Il multiculturalismo è auspicabile?

 C'è poi anche un altro aspetto del progetto multiculturalista che lo rende passibile di critica: esso riguarda non tanto la sua effettiva attuabilità, quanto l'opportunità, a livello teorico, dei principi che lo sostengono.

Innanzitutto, sottolineare la necessità di riconoscere le "diversità culturali" presenti nella società e di tutelarne l'esistenza può essere di fatto un modo per rimarcare una distanza sociale tra noi e "gli altri" e attuare così, in modo più sottile, una forma di pregiudizio. In altri termini, dire che l'immigrato è "diverso", anche quando gli si riconosce il diritto di manifestare la sua diversità, può diventare un modo velato di dire "non voglio avere a che fare con lui". A tale proposito, lo studioso francese Pierre-André Taguieff (nato nel 1946) parla di razzismo differenzialista, per designare un atteggiamento diffuso nelle moderne società occidentali, consistente nella tendenza ad accentuare le differenze culturali tra le diverse comunità in modo da dichiarare impossibile ogni forma di dialogo. Ma c'è di più. Alla base della nozione di "differenza culturale" sta spesso una visione che potremmo definire "essenzialistica" della cultura stessa. Ci si raffigura cioè le singole culture come entità ontologicamente date e immutabili, che attraversano la storia umana senza modificarsi o mescolarsi tra loro e che si impongono, per così dire, agli individui al di là della loro libera scelta e della loro capacità di interpretarle. In altre parole, così come il vecchio razzismo usava il concetto di "razza" per dividere irrimediabilmente gli esseri umani e discriminarne una parte, allo stesso modo il nuovo razzismo pensa che la "cultura" plasmi l'essere umano con la stessa ineluttabilità di un codice genetico. Eppure oggi sappiamo bene che l'appartenenza a una determinata cultura è sempre più il frutto di un'adesione volontaria, di un percorso che l'individuo compie con tutto il bagaglio delle sue esperienze, conoscenze e aspirazioni, apportandovi elementi personali di scelta e di giudizio; per usare una distinzione cara ai sociologi, essa è uno status "acquisito" e non "ascritto".
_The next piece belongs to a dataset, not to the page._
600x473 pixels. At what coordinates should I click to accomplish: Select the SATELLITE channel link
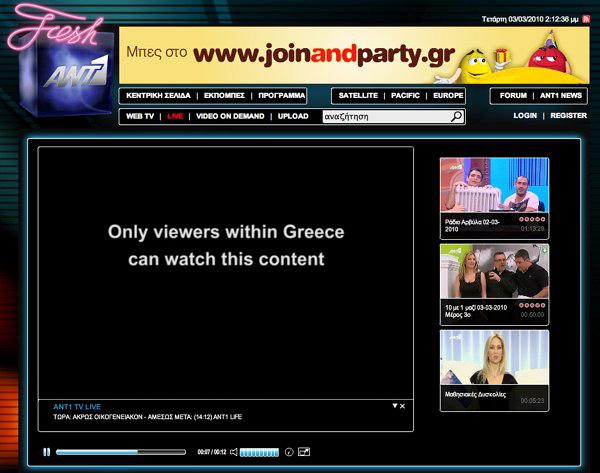pos(358,96)
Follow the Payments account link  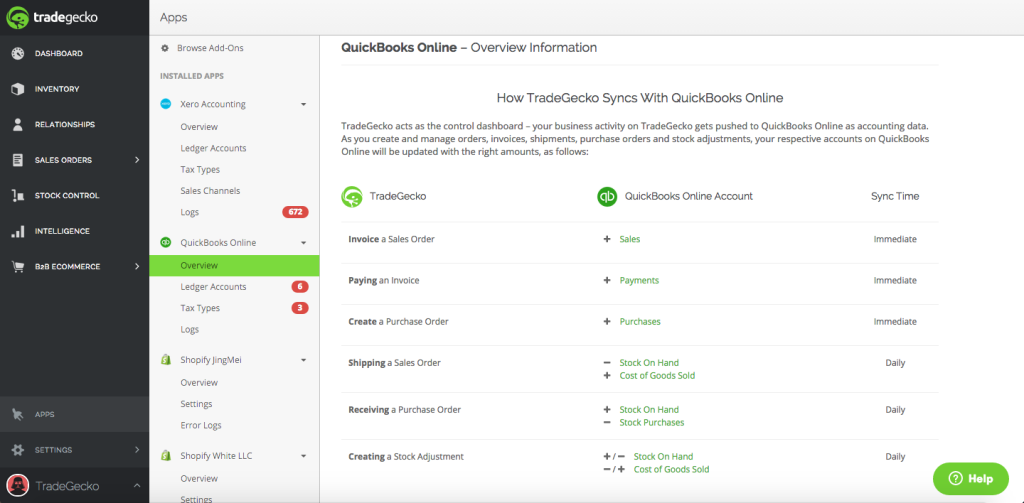pos(639,281)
L’essenzialismo culturale che abbiamo appena descritto può avere risvolti pericolosi sul piano sociale. L'identificazione della cultura con una sorta di "essenza" che definisce l'identità degli individui allo stesso modo di un DNA porta inevitabilmente alla convinzione che essa debba venire accuratamente difesa e preservata da tutto ciò che può in qualche modo "contaminarla": da questo derivano la paura della differenza e la messa in atto di tutte le strategie possibili per esorcizzarla. In sostanza, l'altro, lo straniero, viene percepito non semplicemente come portatore di una diversa prospettiva con cui confrontarsi, ma come colui che può sottrarre una parte importante di ciò che si è, è pertanto egli diviene immediatamente il nemico", "l'avversario", un soggetto da neutralizzare. L'essenzialismo culturale porta inoltre a identificare troppo sommariamente le persone con il gruppo sociale a cui appartengono. C'è poi un'ultima, pericolosa conseguenza dell'atteggiamento essenzialista. Esso può portarci a difendere incondizionatamente comportamenti e atteggiamenti esibiti da individui e gruppi in nome della cultura a cui appartengono, senza chiederci se essi rappresentino davvero una volontà di libera espressione culturale.